Mengapa Napoleon Bonaparte mengatakan bahwa dirinya lebih merasa takut terhadap satu orang penulis ketimbang seribu orang tentara.. Mungkin kalimat KH.M.Isa Anshary lah jawabannya. “Revolusi-revolusi besar dunia selalu didahului oleh jejak pena seorang pengarang. Pena pengarang mencetus suatu ide dan cita, menjadi bahan pmikiran-pemikiran pedoman berjuang”. Memang kita menulis bukan hanya untuk menerbut karya, tapi lebih untuk menerbitkan cita dan harapan bagi generasi selanjutnya.

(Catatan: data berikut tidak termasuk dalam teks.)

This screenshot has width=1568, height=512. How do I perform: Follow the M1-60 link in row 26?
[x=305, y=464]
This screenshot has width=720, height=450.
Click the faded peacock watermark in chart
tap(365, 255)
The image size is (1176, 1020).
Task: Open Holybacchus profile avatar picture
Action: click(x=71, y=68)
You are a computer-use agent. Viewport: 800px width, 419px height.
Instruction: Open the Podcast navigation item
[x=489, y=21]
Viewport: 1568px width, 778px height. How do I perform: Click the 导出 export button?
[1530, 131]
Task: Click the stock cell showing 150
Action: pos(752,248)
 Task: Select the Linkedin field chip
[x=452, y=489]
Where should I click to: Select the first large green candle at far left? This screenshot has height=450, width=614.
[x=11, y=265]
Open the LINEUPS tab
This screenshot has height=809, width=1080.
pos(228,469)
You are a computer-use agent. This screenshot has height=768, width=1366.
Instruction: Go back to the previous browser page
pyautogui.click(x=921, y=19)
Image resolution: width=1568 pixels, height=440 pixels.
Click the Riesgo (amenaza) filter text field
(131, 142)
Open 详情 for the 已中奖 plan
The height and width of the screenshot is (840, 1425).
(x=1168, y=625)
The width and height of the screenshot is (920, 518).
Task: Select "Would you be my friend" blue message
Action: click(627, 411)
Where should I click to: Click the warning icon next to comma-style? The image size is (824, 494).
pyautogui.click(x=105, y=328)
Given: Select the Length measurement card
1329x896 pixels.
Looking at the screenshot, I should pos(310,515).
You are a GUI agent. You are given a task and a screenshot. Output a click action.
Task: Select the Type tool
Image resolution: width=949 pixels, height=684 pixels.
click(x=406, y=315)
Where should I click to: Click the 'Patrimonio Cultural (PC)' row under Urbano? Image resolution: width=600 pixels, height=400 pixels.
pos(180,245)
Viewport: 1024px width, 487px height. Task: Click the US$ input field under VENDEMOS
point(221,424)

Orang berilmu itu derajatnya lebih tinggi, karena tanggung jawab yang dipikulnya lebih berat. Teruslah belajar, teruslah mencari kebenaran, dan teruslah berusaha untuk mengamal ilmu yang kita tahu. Setidaknya kita dapat mengamalkannya dengan menulis sembari berupaya melakukannya sendiri. Tetaplah menulis. kita akan menjadi lebih tenang setelah memuntahkan segala isi kepala menjadi sebuah tulisan. Tulis saja apa yang dirasa. Menulislah dengan hati dan pertajamlah dengan pikiran.

Terkadang kita harus punya jiwa yang merasa diri kita adalah makhluk yang dikirim Tuhan untuk menjadi perantara kemashlahatan bagi lebih banyak insan. Menulis pun mampu membantu kita untuk memainkan peran sebagai sebergunanya insan.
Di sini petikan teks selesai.